After the one in Senegal, a laboratory is established in each Black African colony. Madagascar and the other territories are also provided with Biological services in the hospital of the capital. External consulting physicians have access to these services.

The director of the service is a doctor or a chemist of the Colonial health Service working with native laboratory assistants. The physicians have followed the "great courses" on microbiology and serology-immunology at the Pasteur Institute in Paris.

After the Second World War, laboratories become more numerous. In Antananarivo or in Dakar, for example, every hospital has a Biological service. In the big cities, the establishments outside the hospital which are very beneficial, such as polyclinics and hygiene institutes, possess laboratories. Little by little, in the 1960s, private laboratories for medical analyses are opened.

BLOOD TRANSFUSION CENTRES

After many failures followed by the discovery of blood groups in 1900 by Landsteiner and of the necessary compatibility between blood donors and receivers, blood transfusion begins to be practised in Europe about 1910.

In the tropics, until the Second World War, it is exceptionally resorted to and limited to hospitals. After an extemporaneous and summary control of blood group compatibility, transfusions are made directly from arm to arm using the statutory apparatus of Jouvelet*.

Under the impetus given by the American Army, blood transfusion becomes ten times more frequent with the discovery of the Rhesus factor.

In Dakar in 1943, a "centre for collecting blood" is established to supply plasma for French troops. This task is given to the Dakar Pasteur Institute which performs it till 1950. Initially meant for military units, this centre rapidly becomes a supplier of civilian needs.

Blood collection unit

In August 1949, Le Rouzic*, Director of Public Health in the French West African Territories (AOF), decides to establish in Dakar a "Federal Centre for Blood Transfusion" which is inaugurated on the 15th of April 1951. Its direction is confided to Linhard*, a colonial hospital biologist. With very modern installations, this centre soon proves to be very efficient. In the first six months of activity in 1951, 1 939 donors are registered of whom two-thirds are Africans, and 3 500 blood samples are taken. The delivered products consist of whole blood called "sang rouge" or plasma (liquid or dry).

Every fortnight, a dozen hospital centres in the AOF and Cameroon receive samples of blood and plasma in isothermal containers, by train or plane. Besides these regular deliveries, supplementary provisions are assured in case of necessity.

The Blood Transfusion Centre also participates in scientific research and Linhard* wins fame for his study of syphilitic serology, the evidence in the blood of viral hepatitis and of certain diseases of the red corpuscles, characteristic of Africans.

After Independence, the centre becomes national and Senegalese.
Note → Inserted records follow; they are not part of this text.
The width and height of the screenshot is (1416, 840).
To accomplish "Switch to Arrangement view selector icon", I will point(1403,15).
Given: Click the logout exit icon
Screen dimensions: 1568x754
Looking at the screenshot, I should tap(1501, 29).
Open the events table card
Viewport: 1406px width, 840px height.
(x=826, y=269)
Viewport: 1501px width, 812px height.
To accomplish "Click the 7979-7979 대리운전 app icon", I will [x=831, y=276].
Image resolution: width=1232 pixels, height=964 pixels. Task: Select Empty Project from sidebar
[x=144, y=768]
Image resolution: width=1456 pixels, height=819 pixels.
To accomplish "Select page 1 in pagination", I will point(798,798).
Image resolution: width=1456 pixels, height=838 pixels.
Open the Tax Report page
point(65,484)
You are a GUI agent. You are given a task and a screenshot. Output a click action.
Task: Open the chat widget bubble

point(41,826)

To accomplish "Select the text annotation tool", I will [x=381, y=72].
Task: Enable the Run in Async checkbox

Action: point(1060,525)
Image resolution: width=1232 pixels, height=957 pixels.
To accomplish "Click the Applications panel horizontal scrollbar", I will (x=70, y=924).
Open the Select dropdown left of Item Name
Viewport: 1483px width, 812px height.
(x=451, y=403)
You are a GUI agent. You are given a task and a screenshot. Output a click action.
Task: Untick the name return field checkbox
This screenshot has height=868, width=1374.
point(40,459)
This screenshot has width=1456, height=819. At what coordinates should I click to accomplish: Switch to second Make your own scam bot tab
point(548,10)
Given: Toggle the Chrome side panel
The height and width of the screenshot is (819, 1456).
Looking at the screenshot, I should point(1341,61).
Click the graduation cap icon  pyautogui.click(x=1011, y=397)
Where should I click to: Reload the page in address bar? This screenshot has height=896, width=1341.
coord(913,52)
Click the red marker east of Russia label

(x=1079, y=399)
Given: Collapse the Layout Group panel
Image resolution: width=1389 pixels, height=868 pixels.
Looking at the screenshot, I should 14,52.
It is modernized and enlarged. Other capitals, such as Abidjan, establish their own blood transfusion centres. Native physicians from many African states come to specialize in Dakar.

In Senegal itself, the National Blood Transfusion Centre (CNTS) continues to develop. In 1972, it registers 12 622 donors. Every week the inland hospitals are supplied with blood and plasma. Three blood banks supply the needs of the CNTS, one at the Principal Hospital of Dakar, the others at Saint-Louis and Diourbel. The only problem is the high cost of running this type of establishment, the expenses being entirely assumed by the national budgets.